A Concord man giving away lemonade at a farmer's market was threatened with wiretapping charges last Saturday when he refused to stop filming a police officer and a fellow vendor. Garret Ean didn't have a permit to sell lemonade, which drew the ire of the president of the Concord Farmer's Market. Ean filmed the confrontation, and continued to film when a Concord cop showed up and threatened to arrest him for wiretapping. Photojournalist Carlos Miller (who we interviewed for the November issue of Reason about the war on photography) has the story:
The man, whom Ean identified as Steve Blasdell, ordered Ean to turn off the camera.
Ean instead engaged him in a debate about what constitutes vending.
At 2:48, Blasdell shut down Ean's camera, but Ean turns it right back on.

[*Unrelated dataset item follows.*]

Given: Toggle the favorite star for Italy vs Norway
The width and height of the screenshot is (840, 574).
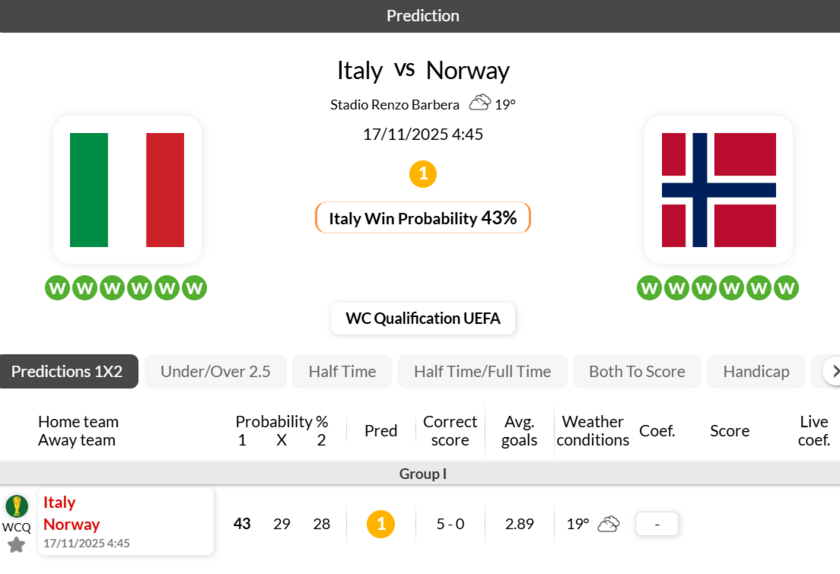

That was when Ean turned from lemonade activist into photography rights activist, claiming he was now "a member of the press."
And that was when Blasdell tried to grab the camera from him after first trying to grab his cooler of lemonade.
The two men squared off with Ean accusing him of assault while Blasdell said it was not assault because he was only trying to swipe the camera without touching any part of his body.
Blasdell then ran off to call police while Ean announced he is giving away "free lemonade."
Police arrived ten minutes later and wrongly told Ean he is violating the state's wiretapping law by recording them on a public sidewalk.
Ean offered to show him the actual law, which he has printed on a little card, but the cop refuses, saying he already familiar with the law.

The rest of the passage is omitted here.